Is it superficial — wrong, even — to find validation in a beauty product? Possibly. 

But, as someone who spent her life living in the shadow of her her own self and potential, this small boost of confidence is one that I can't take for granted. I'll wear my goddamn red lipstick like a coat of armor, whether to my wedding, to the movies, or a pants-less night on my couch. 

I have a long way to go on the journey of loving myself, but I'm getting there, one shade of red at a time. 

Oh, and if you’re curious, here are my favorite red lipsticks, in no special order.

Lancome L'Absolu Rouge in Rouge Amour ($30.50)

Lancome red lipstick
photo: Lancome

This replenishing lipstick goes on smooth for even and supple coverage. It isn't as long-wear as I'd like, but the actual feel of the product on your lips is great. 

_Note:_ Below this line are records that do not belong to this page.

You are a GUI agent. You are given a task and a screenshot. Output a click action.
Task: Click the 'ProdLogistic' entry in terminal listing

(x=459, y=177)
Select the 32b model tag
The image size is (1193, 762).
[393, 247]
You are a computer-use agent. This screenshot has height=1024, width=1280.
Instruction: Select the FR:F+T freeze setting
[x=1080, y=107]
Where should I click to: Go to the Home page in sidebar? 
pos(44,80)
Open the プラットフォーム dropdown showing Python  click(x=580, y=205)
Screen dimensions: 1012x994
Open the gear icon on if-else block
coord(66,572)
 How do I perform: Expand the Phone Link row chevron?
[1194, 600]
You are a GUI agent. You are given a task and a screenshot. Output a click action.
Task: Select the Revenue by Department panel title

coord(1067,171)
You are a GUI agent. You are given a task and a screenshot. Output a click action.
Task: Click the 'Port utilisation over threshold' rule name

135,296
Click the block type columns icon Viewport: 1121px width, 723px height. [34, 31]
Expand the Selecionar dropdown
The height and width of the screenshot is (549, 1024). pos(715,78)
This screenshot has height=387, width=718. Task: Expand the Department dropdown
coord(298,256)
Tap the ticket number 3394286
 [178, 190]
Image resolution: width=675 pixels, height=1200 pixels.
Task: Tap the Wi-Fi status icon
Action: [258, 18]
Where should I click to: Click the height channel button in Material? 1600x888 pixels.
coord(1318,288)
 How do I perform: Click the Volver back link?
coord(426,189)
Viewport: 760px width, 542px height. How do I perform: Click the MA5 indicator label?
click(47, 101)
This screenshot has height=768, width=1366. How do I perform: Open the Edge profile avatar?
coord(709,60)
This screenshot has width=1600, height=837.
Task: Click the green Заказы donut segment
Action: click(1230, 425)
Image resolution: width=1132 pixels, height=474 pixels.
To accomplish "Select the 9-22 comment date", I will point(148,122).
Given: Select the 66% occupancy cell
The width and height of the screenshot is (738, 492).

Sephora Cream Lip Stain in Always Red ($14)

Sephora Red Lipstick
photo: Sephora

Sephora’s cream lip stain is made for long wear, and it goes on bright and vivacious. Personally, I would have liked a little more durability out of this lipstick, but, if you're cool with reapplying, the color is lovely.

bareMinerals Marvelous Moxie in Light it Up ($18)

As a longtime fan of bareMinerals, I can attest to the quality of this perfectly pigmented red lipstick. With a rich satin finish, this color is super vibrant and very dramatic looking.

CoverGirl Outlast All Day Lip Color in Ever Red-Dy ($8.49)

For roughly five years now, this has been my go-to red lipstick for everyday wear. Don’t let the photo fool you, this is a bold red that complements a ton of looks. Once you set it, you can literally forget it until way late in the day. My only gripe with this lipstick is that it dries out my lips quickly and results in a cracked, chapped look if not maintained throughout the day.  

NYX Matte Lipstick in Perfect Red ($6)

Perfect Red, NYX
photo: NYX

This marvelous matte is like a gift from the lipstick gods. It's hydrating, it lasts for hours, and the color is poppin'. I usually apply this bad boy twice daily, and that is it. 

P.S. Their Sweet Pink color is DIVINE if you want Barbie pink lips.